Was ist aus Ihrer Sicht der Vorteil eines solchen Konzepts?
Einen großen Vorteil für die Mitarbeiterinnen und Mitarbeiter sehe ich darin, dass sie mit den Digi Buddies nun weitere Ansprechpartner:innen für digitale Praxishemen vor Ort haben. Zum anderen versprechen wir uns von diesem Modell, dass die Digi Buddies den digitalen Themen in der Organisation einen positiven Schub geben, weil es cool wird, sich damit auseinander zu setzen. Zudem sind wir über die Digi Academy auf Themen gekommen, die wir jetzt in die Grundausbildung des Außendienstes integrieren werden. So führt die Digi Academy auch zu einer Optimierung anderer Lern- und Onboardingformate.
Welche Tipps können Sie anderen Unternehmen geben, die ähnliche Projekte auf den Weg bringen möchten?
Wichtige Erfolgsfaktoren sind voll hinter dem Projekt zu stehen und gut einschätzen zu können, wie man die Brücke zwischen dem Bestehenden und den Zukunftsthemen spannt. Das Management mit an Bord zu haben, war elementar. Der Vertriebsleiter Österreich hat bei der Kick-off-Veranstaltung die Auftaktworte gesprochen, so dass für alle deutlich wurde, dass das Management dieses Projekt voll und ganz unterstützt. Entscheidend war auch, dass die Teilnahme an der Digi Academy freiwillig war. Niemand wurde gezwungen. So kamen diejenigen, die wirklich Spaß daran haben, dabei zu sein.

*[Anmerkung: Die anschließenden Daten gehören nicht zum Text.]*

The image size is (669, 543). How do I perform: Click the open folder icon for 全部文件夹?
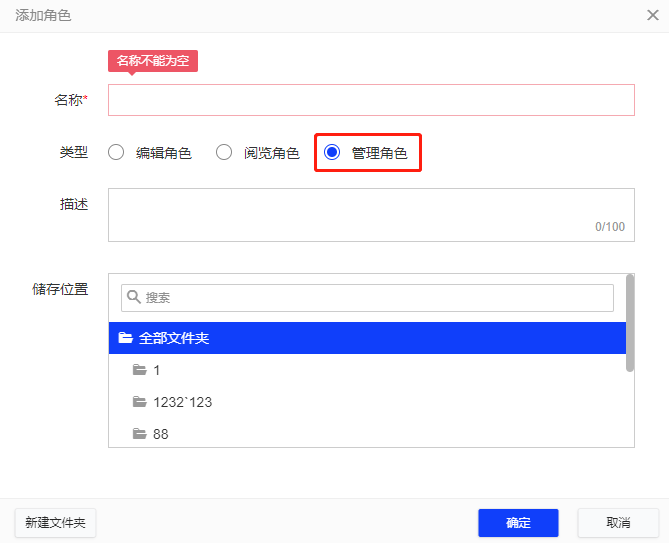point(126,338)
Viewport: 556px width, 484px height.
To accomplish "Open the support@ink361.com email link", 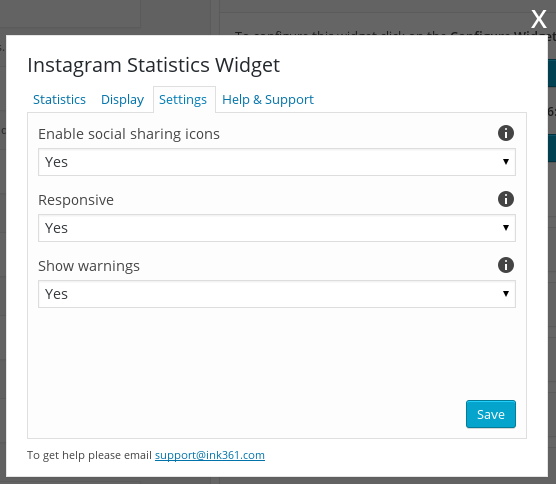I will tap(210, 455).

Glauben Sie, dass sich die Digi Academy auf die Performance im Vertrieb auswirken wird?
Die Life Hacks aus der Digi Academy tragen sicher dazu bei, den Arbeitsalltag zu erleichtern, effizienter zu arbeiten und mehr Freude an digitalen Tools zu bekommen. All das wirkt sich auch auf den Vertrieb und die Kontakte mit den Kundeninnen und Kunden aus.